I am not worried about optimization. I am not making a game. Also Ue4 does an excellent job of basic optimization on its own
I wish I could make such textures
Every one here's talking about how great a tutorial this is and yet I'm here cringing at wattle and daub houses having brickwork in them.
Спасибо, Николай)
Godtier class, thanks mate!
0:54 If you convert your modular building tools into a minecraft type of building game, you'll make millions.
I came up with a modular level system, inspired by kits sold to build dungeon rooms on the table for TTRPG players (though I play those games as theatre of the mind) -- however, I created them to represent map tiles and to assemble procedurally into random levels. The results sucked, though it's easy to see your kind of modular component assembly could work great for hand-building scenes (a concept I'm having to adjust to as applied to games, as it is alien to how I think of games).
reading the title: no shit it is the past present and future
Watching the vid: it is actually a good tutorial on general unreal workflows
yeah thought the same XD
Plz make some stylized vfx tutorial like fire smoke explosive or wind water lake.
Thank you soo much :)
the grass section for me that i am a noob, was mind blowing
so beautiful
Wow this is fantastic
Wow wow this is so freaking amazing 😱
Wow. That's a lot of information in 7 minutes!
Vertex colour for mixing textures? From the look of him painting onto the houses with vertex colour, theyre pretty heavy in geomtery... Isnt it better to use texture masks to try keep the poly count as low as possible?
Also similar thing with the grass. You can animate the UVs of the grass rather than the vertex for less geometry. And everything needs to be joined to 1 mesh object at runtime to save on resources
Wow, great tutorial! Good teachers are amazing-- great tips!
So good!!
Beautiful
Indeed, my friend
hey this is really random, but how did you accomplish that chimney smoke? is it a particle system? it looks hand drawn!
MashaAllah! dear your art is very very pleasing to see.
О вы из Англии :D
i wanna make a game that looks like this! I love stylized art!
That's so cool! I just wish there's tutorial like this in Unity3D. But hey it's kinda cool to watch this kind of vids. Keep it up.
Outstanding, love the look of it!
By any chance are the giant curved ring structures in the background inspired by the ones in Risk of Rain 2's Titanic Plains?
Not really. But now I looked at the screenshots of the game, it really looks like)
Ah, fair enough, just reminded me of the style a bit xP
This is beautiful!
amazing cant say any word
Lovely work! 👍
IKEA modeling, love it
great work
Love this kind of materials..refreshing..
Wanna learn more..
I Sub dude..😎👍
Thanks for the sub!
but what about the faces that will never be seen but they are still being rendered and also making modular asset will increase so much of polygons.

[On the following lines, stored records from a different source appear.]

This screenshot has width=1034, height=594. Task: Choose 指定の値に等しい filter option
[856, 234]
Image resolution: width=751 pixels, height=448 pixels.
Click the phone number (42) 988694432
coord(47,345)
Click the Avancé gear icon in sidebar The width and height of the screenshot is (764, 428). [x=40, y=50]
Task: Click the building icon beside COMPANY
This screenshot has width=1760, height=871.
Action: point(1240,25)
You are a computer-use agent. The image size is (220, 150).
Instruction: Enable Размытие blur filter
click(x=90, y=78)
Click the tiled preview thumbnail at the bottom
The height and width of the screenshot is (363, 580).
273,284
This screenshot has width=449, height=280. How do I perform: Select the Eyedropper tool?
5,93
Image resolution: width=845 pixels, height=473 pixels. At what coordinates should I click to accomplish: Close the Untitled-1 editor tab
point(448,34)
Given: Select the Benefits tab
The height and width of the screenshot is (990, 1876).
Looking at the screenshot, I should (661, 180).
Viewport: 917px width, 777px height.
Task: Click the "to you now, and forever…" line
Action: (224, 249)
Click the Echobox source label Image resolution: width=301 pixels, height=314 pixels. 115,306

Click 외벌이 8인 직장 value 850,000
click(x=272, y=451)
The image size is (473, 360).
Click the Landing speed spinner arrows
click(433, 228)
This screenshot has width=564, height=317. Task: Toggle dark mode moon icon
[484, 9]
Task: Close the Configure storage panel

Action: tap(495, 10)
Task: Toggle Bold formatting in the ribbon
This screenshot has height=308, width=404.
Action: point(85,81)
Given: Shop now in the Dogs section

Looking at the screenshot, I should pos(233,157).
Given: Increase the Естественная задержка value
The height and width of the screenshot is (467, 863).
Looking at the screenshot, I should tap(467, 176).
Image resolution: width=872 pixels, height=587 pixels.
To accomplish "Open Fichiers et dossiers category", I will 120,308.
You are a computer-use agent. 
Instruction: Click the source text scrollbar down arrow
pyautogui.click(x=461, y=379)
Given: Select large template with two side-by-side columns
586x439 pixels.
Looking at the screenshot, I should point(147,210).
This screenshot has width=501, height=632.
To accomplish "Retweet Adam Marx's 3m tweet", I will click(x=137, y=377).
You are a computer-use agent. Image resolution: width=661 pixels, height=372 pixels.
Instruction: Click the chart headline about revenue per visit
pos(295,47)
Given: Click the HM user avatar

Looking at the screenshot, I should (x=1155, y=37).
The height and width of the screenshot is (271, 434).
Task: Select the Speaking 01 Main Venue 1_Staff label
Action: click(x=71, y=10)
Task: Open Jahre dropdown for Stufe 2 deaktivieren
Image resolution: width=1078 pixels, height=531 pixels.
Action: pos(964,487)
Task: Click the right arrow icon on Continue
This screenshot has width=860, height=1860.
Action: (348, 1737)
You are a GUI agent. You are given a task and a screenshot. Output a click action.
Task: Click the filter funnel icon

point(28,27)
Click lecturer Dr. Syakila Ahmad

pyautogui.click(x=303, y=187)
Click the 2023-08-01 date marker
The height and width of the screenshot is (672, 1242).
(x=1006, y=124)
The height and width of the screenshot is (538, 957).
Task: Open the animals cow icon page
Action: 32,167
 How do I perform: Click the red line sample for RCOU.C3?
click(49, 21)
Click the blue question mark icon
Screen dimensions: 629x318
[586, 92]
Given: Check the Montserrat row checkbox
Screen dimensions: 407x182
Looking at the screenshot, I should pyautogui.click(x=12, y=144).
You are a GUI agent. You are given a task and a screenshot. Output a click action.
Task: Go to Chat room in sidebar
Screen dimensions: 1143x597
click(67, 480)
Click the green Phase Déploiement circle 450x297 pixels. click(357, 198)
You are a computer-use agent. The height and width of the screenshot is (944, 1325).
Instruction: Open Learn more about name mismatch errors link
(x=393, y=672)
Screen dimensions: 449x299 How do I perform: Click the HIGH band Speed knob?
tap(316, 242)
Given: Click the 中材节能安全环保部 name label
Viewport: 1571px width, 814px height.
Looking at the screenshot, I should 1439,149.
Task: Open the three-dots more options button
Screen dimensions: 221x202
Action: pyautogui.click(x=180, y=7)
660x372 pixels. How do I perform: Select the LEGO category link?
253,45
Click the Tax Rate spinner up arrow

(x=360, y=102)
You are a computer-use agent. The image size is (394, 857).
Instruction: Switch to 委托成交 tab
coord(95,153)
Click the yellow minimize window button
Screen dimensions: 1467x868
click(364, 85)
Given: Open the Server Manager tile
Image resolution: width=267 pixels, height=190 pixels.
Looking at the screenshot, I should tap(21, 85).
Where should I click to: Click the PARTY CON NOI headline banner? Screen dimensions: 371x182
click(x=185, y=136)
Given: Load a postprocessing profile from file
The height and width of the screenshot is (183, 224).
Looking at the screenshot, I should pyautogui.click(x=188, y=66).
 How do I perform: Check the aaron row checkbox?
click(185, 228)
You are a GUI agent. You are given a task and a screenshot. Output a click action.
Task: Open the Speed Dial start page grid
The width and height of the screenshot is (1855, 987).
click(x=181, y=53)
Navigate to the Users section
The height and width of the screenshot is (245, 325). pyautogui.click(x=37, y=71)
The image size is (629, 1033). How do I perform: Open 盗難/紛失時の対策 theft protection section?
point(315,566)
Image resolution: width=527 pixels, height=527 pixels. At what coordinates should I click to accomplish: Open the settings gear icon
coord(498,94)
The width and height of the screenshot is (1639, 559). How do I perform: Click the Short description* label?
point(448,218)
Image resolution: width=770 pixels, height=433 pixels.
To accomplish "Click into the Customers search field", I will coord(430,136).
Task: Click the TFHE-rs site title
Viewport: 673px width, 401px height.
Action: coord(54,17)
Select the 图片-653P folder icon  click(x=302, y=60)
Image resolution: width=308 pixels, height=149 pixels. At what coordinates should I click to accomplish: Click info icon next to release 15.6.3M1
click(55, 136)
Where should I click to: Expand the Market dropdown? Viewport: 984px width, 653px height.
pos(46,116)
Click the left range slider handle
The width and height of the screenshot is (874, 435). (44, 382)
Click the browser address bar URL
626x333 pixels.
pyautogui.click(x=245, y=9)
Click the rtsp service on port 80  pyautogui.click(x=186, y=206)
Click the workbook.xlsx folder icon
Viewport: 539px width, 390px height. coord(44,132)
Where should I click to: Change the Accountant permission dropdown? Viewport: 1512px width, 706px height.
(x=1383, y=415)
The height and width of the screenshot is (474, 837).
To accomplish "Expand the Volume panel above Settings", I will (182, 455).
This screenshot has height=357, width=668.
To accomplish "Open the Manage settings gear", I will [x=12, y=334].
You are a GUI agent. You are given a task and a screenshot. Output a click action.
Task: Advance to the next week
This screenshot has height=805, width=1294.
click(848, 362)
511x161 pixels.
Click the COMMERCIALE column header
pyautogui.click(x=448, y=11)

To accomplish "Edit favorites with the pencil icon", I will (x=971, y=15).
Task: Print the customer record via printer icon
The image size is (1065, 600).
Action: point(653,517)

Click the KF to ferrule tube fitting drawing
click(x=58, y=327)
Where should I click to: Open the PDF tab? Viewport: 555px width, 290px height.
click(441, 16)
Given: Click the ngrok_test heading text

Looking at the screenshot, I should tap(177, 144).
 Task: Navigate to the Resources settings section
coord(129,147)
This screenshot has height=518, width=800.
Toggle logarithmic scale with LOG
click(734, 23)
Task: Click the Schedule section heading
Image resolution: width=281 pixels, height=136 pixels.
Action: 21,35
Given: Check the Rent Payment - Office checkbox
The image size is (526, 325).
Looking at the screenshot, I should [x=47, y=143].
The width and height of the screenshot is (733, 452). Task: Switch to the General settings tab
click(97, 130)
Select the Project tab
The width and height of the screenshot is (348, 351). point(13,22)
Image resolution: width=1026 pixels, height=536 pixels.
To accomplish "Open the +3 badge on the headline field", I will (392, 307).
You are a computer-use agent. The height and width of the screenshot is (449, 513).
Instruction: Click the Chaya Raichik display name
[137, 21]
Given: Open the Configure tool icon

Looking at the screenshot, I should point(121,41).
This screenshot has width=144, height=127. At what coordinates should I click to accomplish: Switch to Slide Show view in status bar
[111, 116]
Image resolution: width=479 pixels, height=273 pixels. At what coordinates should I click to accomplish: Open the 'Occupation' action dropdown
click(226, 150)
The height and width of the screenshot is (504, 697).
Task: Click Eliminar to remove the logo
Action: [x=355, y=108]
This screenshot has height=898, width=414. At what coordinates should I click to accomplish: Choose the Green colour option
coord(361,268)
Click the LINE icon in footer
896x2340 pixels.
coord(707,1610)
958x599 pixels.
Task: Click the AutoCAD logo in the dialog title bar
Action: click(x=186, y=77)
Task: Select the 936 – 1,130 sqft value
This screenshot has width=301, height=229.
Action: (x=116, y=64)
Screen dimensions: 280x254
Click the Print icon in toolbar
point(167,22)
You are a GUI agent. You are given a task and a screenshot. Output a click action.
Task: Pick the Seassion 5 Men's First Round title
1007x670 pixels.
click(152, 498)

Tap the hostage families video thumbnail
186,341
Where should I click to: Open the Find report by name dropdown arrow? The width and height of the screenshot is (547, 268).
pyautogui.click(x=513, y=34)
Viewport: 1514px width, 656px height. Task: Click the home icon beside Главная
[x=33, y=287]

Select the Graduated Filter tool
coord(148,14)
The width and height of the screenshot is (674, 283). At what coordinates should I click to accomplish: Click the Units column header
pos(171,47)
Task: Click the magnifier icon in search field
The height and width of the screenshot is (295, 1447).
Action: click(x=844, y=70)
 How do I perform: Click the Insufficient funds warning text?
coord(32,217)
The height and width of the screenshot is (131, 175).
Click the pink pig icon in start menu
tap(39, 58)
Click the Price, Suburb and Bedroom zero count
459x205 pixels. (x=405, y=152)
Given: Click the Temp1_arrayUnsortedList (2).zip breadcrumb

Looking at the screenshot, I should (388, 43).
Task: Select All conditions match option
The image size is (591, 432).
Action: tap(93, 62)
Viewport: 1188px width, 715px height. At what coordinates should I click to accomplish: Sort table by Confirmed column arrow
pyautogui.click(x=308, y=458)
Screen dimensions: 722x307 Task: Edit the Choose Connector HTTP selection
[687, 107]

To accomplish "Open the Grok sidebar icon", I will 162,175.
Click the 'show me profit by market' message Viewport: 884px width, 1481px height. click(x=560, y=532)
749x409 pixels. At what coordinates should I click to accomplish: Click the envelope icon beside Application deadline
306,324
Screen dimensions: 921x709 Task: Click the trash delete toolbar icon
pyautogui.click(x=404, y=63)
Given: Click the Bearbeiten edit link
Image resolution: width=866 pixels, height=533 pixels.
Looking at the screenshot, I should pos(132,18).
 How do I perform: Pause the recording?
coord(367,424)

I wonder how did you make that modular parts snap to each other in UE4? Also is there a way to save a modular preset in order to manipulate or copy/paste it later?
You can turn on snapping when moving objects. I think its on by default but its in the top right of the viewport. You can also create the thing you want and merge all the static meshes together then move it as one piece in Unreal too.
Cool! More environment tutorials always cool! Liked :)) thanks!
More to come!
Hello, what do you recommend me to model modular environments?
Very nice man...
This is **cking awesome! Came outta nowhere when most needed haha! If you could do a Unity tutorial though, would be crazy too! But just the concept is already amazing, will help with Unity!! SUPER THANKS! (and wow that guy is talented, one month?? congrats!)
if am not mistaken unity does have a plugin that does this a lot better.
How much is the performance hit, by using modular environments?
Brilliant !!!
how do you prevent z-fighting between the modular assets that you created?